* _Trecho da reportagem_:
★ ★ ★ ★

Carro é levado por enxurrada causada pelo rompimento da barragem da mineradora Samarco Fundão, em Mariana (MG), em novembro de 2015 - Douglas Magno/AFP
Carro é levado por enxurrada causada pelo rompimento da barragem da mineradora Samarco Fundão, em Mariana (MG), em novembro de 2015 Imagem: Douglas Magno/AFP

Colaboração para o UOL, em Belo Horizonte

20/10/2016 17h31

Os procuradores do MPF (Ministério Público Federal) afirmaram, nesta quinta-feira (20), que a mineradora Samarco e suas controladoras, a Vale e a anglo-australiana BHP, já sabiam, quatro meses após o início da operação da barragem do Fundão em Mariana (MG), que a estrutura tinha problemas.

“Com quatro meses da existência da barragem, [houve] a necessidade de sua paralisação. Em abril de 2009, em vista de um problema sério de erosão, houve a necessidade da suspensão do depósito de rejeito dentro da barragem e, ao curso, de todo o ano, e até o início de 2010, houve um trabalho de recuperação da barragem”, disse o procurador federal José Adércio Leite Sampaio, durante coletiva de imprensa realizada na sede do MPF, em Belo Horizonte.

A tragédia, que irá completar um ano no mês que vem, matou 19 pessoas [um corpo ainda está desaparecido] e foi considerado o maior desastre ambiental do país. O colapso da estrutura, ocorrida no dia 5 de novembro do ano passado, lançou um mar de lama na bacia do rio Doce.

★ ★ ★ ★

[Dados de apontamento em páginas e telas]
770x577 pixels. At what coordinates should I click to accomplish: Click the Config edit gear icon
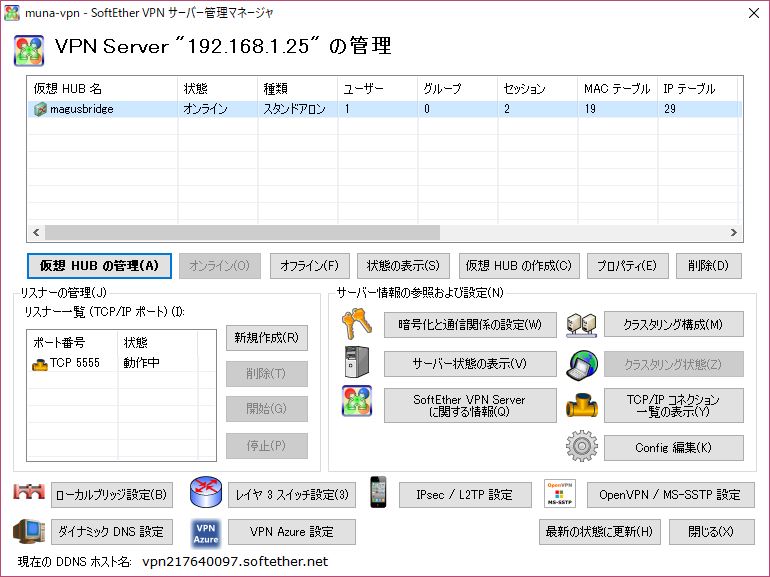click(x=581, y=447)
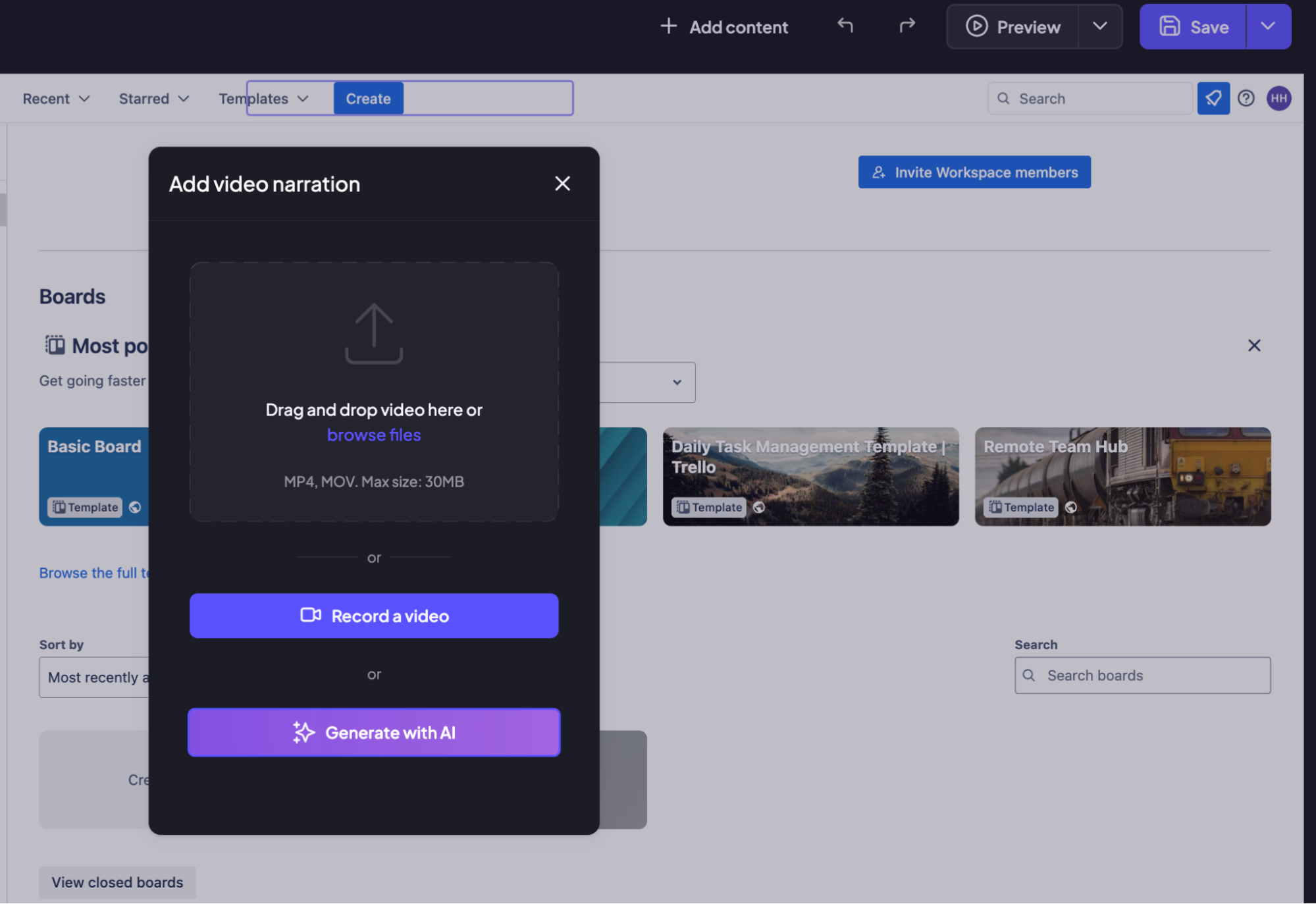Click Invite Workspace members button
The image size is (1316, 904).
(x=974, y=173)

★ ★ ★ ★

Redigite sem alterações a parte da reportagem sobre o rompimento da barragem em Mariana, começando em "Os procuradores do" e terminando em "em Belo Horizonte.".

* _Resposta_:
Os procuradores do MPF (Ministério Público Federal) afirmaram, nesta quinta-feira (20), que a mineradora Samarco e suas controladoras, a Vale e a anglo-australiana BHP, já sabiam, quatro meses após o início da operação da barragem do Fundão em Mariana (MG), que a estrutura tinha problemas.

“Com quatro meses da existência da barragem, [houve] a necessidade de sua paralisação. Em abril de 2009, em vista de um problema sério de erosão, houve a necessidade da suspensão do depósito de rejeito dentro da barragem e, ao curso, de todo o ano, e até o início de 2010, houve um trabalho de recuperação da barragem”, disse o procurador federal José Adércio Leite Sampaio, durante coletiva de imprensa realizada na sede do MPF, em Belo Horizonte.